Exhaustion, hope and opportunity

The end of January is drawing near, and the tremors of the recent political earthquake are subsiding.

The seismic events brought fear, anger and sadness. There was also a strong sense of betrayal in the air. How could the country end up in such a political disaster? Why weren’t there adequate precautions and safeguards in place to protect us? Who is responsible?

The dominant feeling is now one of exhaustion, yet mingled with some hope.

Only three months ago, the huge changes we have witnessed could not have been imagined possible. Even a week is a long time in politics, as the saying goes. A new prime minister is in place. A wave of important resignations have occurred, with ministers going down like skittles. A new police commissioner is in the offing.

Robert Abela is being welcomed like a breath of fresh air after an episode of near suffocation – although with a good measure of caution too.

His decision to push for the resignation of Justyne Caruana as Gozo minister would have been unthinkable under Joseph Muscat as prime minister.

Abela was absolutely right that Caruana had to go. Her husband, former deputy police commissioner Silvio Valletta, maintained a close friendship with Yorgen Fenech while Fenech was being investigated by the police in connection with the murder of journalist Daphne Caruana Galizia.

Joseph Muscat has refused to answer questions about Caruana’s resignation. Of course. How could he answer? He did the same thing himself. He invited Fenech to his personal birthday party earlier this year, despite knowing that Fenech was implicated in the murder investigation.

In Parliament this week, independent MP Marlene Farrugia said that Caruana should have seen it coming. But, birds of a feather flock together. Caruana possibly did not even realise there was anything wrong. The incident merely reflects the general approach of Muscat’s style of government, with abysmally low standards of behaviour all around.

Muscat accepted expensive gifts from Fenech too, including luxury watches and top wines and who knows what else. If Valletta’s behaviour was out of line, then so was that of Muscat. But we knew that already. Fortunately, Abela has now made it official.

When these items were first revealed in December, Muscat said he would publish a list of such gifts. He then retracted his promise and said he would do nothing of the sort. But Muscat cannot be allowed to just walk away in silence. Resigning is not enough. People had entrusted him to run the country and to represent it on their behalf, and now they deserve answers.

Just as Caruana had to resign from her office at once, Muscat should also have resigned at once and not dragged out his departure over six weeks, with rallies and meetings set to glorify him. This has now also been admitted by members of his former Cabinet. They also criticised Muscat’s over-the-top holiday in Dubai over Christmas. But it is a great pity that his colleagues did not speak out earlier, and that they let things slide as far as they did.

Muscat has always been compared to Simon Busuttil. They were MEPs at the same time and then both moved on to lead Malta’s two major political parties.

Busuttil did not enjoy the electoral successes that Muscat achieved here.

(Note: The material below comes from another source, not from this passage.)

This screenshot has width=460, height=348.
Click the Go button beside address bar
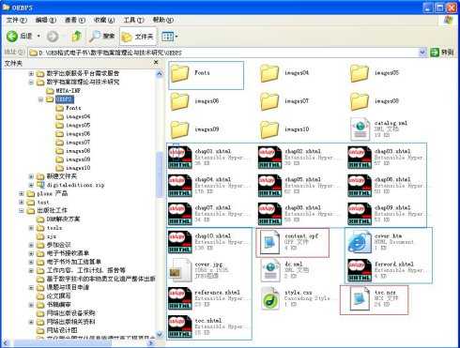(442, 53)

But now that they are both moving on, Busuttil can leave the Maltese parliament with some integrity while the same certainly cannot be said for Muscat.

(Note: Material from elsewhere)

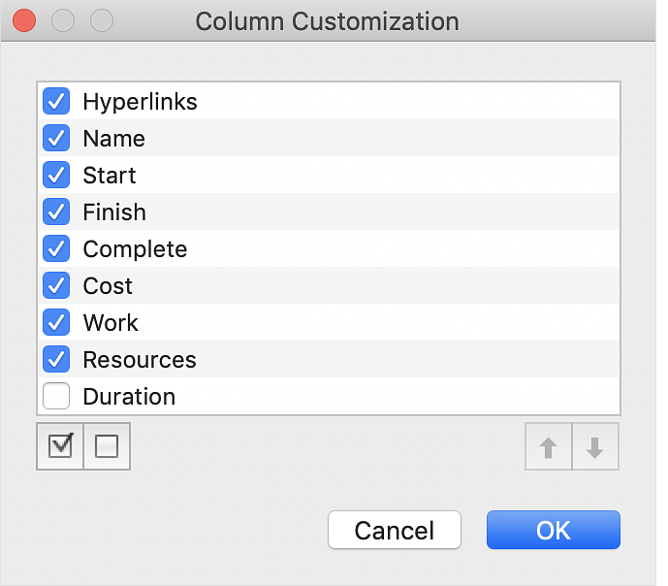Uncheck the Complete column checkbox
This screenshot has width=668, height=586.
[x=56, y=248]
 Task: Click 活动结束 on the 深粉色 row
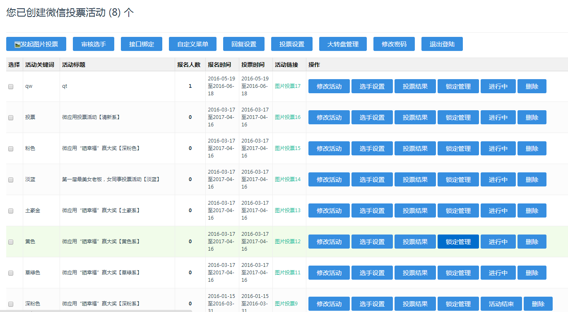tap(501, 303)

Will Abela clean up this act? On all fronts, calls for reform are being made.

The Opposition has laid a set of reform proposals on the table. A system for political party funding by the State should be put in place, to create a measure of financial independence from big sponsors and continual fundraising.

The Chamber of Commerce has called for a register of lobbyists to be set up. This would go some way to address the burning problem of undue influence being exerted on politicians and improve transparency.

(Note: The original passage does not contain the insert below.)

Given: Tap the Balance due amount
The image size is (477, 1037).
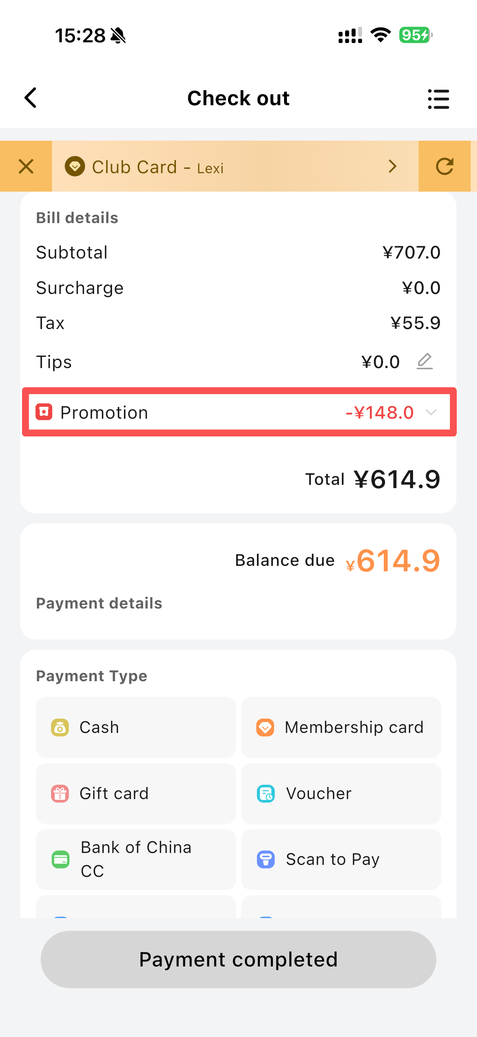Looking at the screenshot, I should pyautogui.click(x=393, y=560).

Civil society activists are calling for good governance measures. Environment NGOs are crying out for change in the planning sector. The list goes on.

These widespread calls for reform have one thing in common: a wish to ensure that the slippery, unprincipled style of governance that has brought this country to its knees is never repeated.

Abela has been given the opportunity to usher in a new style of politics. This would be a great political legacy for him to aspire to, both as prime minister and also as leader of the Labour Party. His first moves have been encouraging.